Of the 4,318 calls that Delmar Bethlehem EMS had last year, only 57 of them listed overdose or substance abuse as the reason for the call. The classification is determined by what is documented as the presenting problem, not a determination of what was the final diagnosis, Kroll said.
The total calls also include overdoses of any drugs or substances, such as alcohol, he said. The totals have been increasing since 2019 when there were 42 calls in the category. In 2020 there were 44, with 43 in 2021, according to the agency’s call data.
The calls for substances and overdoses were at the highest level in 2018 at 63, then settled down for four years and spiked again. Kroll noted that Delmar Bethlehem EMS is a relatively small agency and the data sets are small, but the trend is similar to what is happening elsewhere.
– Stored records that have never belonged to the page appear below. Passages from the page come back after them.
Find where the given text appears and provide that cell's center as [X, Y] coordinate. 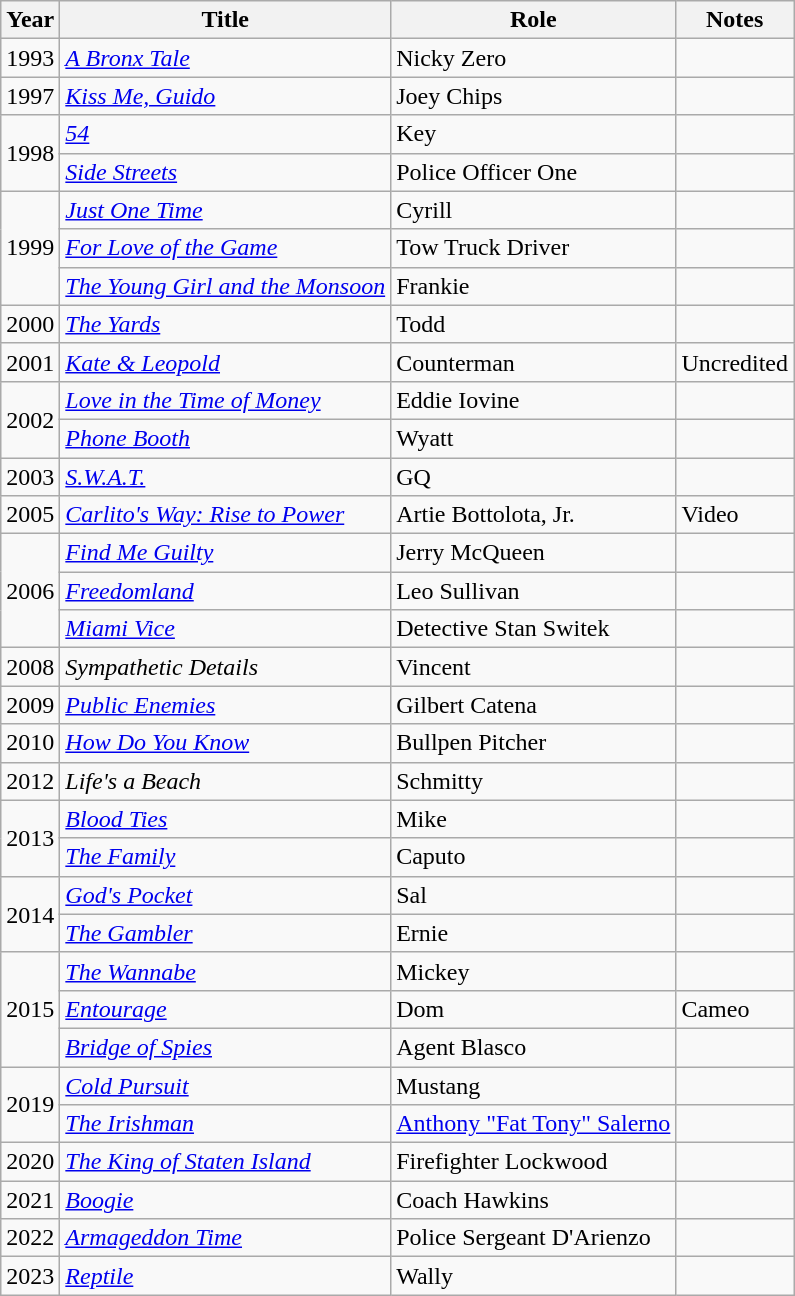
Public Enemies [226, 705]
Love in the Time of Money [226, 400]
God's Pocket [226, 895]
1998 [30, 153]
The Gambler [226, 933]
2021 [30, 1200]
Artie Bottolota, Jr. [534, 515]
The Family [226, 857]
Anthony "Fat Tony" Salerno [534, 1124]
How Do You Know [226, 743]
Bridge of Spies [226, 1047]
Video [735, 515]
2008 [30, 667]
Cyrill [534, 210]
Gilbert Catena [534, 705]
2003 [30, 477]
Armageddon Time [226, 1238]
Schmitty [534, 781]
2005 [30, 515]
Reptile [226, 1276]
Mustang [534, 1085]
2010 [30, 743]
The King of Staten Island [226, 1162]
Caputo [534, 857]
Find Me Guilty [226, 553]
Vincent [534, 667]
The Wannabe [226, 971]
Police Officer One [534, 172]
2022 [30, 1238]
Mike [534, 819]
Coach Hawkins [534, 1200]
Police Sergeant D'Arienzo [534, 1238]
Just One Time [226, 210]
Leo Sullivan [534, 591]
Tow Truck Driver [534, 248]
Wyatt [534, 438]
Ernie [534, 933]
GQ [534, 477]
Miami Vice [226, 629]
Kate & Leopold [226, 362]
2023 [30, 1276]
2001 [30, 362]
2015 [30, 1009]
Counterman [534, 362]
Blood Ties [226, 819]
Boogie [226, 1200]
Life's a Beach [226, 781]
Bullpen Pitcher [534, 743]
Freedomland [226, 591]
Phone Booth [226, 438]
2012 [30, 781]
Carlito's Way: Rise to Power [226, 515]
Sympathetic Details [226, 667]
Frankie [534, 286]
Wally [534, 1276]
Sal [534, 895]
Dom [534, 1009]
Cold Pursuit [226, 1085]
Mickey [534, 971]
54 [226, 134]
Joey Chips [534, 96]
2006 [30, 591]
1993 [30, 58]
Title [226, 20]
Role [534, 20]
2009 [30, 705]
2013 [30, 838]
Firefighter Lockwood [534, 1162]
2020 [30, 1162]
1999 [30, 248]
A Bronx Tale [226, 58]
Kiss Me, Guido [226, 96]
The Irishman [226, 1124]
2000 [30, 324]
The Yards [226, 324]
Entourage [226, 1009]
1997 [30, 96]
Nicky Zero [534, 58]
Eddie Iovine [534, 400]
Cameo [735, 1009]
Side Streets [226, 172]
2002 [30, 419]
Agent Blasco [534, 1047]
Key [534, 134]
S.W.A.T. [226, 477]
Notes [735, 20]
Detective Stan Switek [534, 629]
2019 [30, 1104]
Todd [534, 324]
Uncredited [735, 362]
2014 [30, 914]
Jerry McQueen [534, 553]
The Young Girl and the Monsoon [226, 286]
Year [30, 20]
For Love of the Game [226, 248]
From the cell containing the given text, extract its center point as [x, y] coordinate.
In Albany County, deaths from overdoses have also increased steadily, even with the wide deployment of Naloxone and increase in training on how to use it.
According to the Albany County Coroner’s office, 100 people died in 2020 with an overdose as the cause of death. The number increased to 110 in 2021 and 122 in 2022. This year, there have been 31 overdose deaths in the county so far.
There has been a push nationwide and locally to expand the access to and training for administering Naloxone, the generic name of the brand Narcan. On Monday, May 1, a training session was held at the Palace Theatre in Albany.
“We train people who want it,” Apple said. “Last night we did it for 60 restaurant and venue workers at the Palace.”
Medical professionals said the increased training is an important step to keep people alive.
“We continue to expand the availability of Naloxone through Albany Med, the Albany County Sheriff and other agencies with the support of the NY Department of Health,” Dr. Michael Dailey said. “Naloxone is a fantastic drug, but you can’t give it to yourself.”
Dailey is the Chief of Pre-Hospital Medicine at Albany Medical Center and also serves as the volunteer Regional Medical Director for EMS.
Dailey said the idea is to roll out training and have Naloxone available in places where people gather, where they have access to opioids and near where the drugs are used so it can save lives.
“There has been a steady increase in overdoses region wide. There are a lot more than 10 years ago with intermittent spikes,” he said.
Another program being used is the “Leave Behind Naloxone” program which is supported by the NY Department of Health, where EMS and law enforcement are leaving doses with families when they find someone at the home is using opioids, Dailey said.
Another concern is the change in the makeup of many of the drugs purchased illegally on the street.
“Overdoses are up mainly because of the strength of the drugs, as well as the mixture of other compounds such as Xylazine, which Narcan will not work on,” Apple said.
According to the National Capital Poison Center, Xylazine, known on the street as “tranq,” is an animal tranquilizer, and Ketomine, a human and veterinary anesthetic drug, have been increasingly found in street drugs because they are less expensive additives. Naloxone does not counteract the effects of these drugs when someone is overdosing.
“These are very powerful and effective drugs when used for their intended purposes,” Dailey said. “They are very dangerous when used outside of that purpose.”
“Drug abuse affects people from all quarters, all ages and all parts of our community. It affects teenagers, senior citizens, people who go to work everyday and those who struggle from addiction.” Kroll said. “People should not think that this can’t affect them because this is happening to our own neighbors, friends or families.”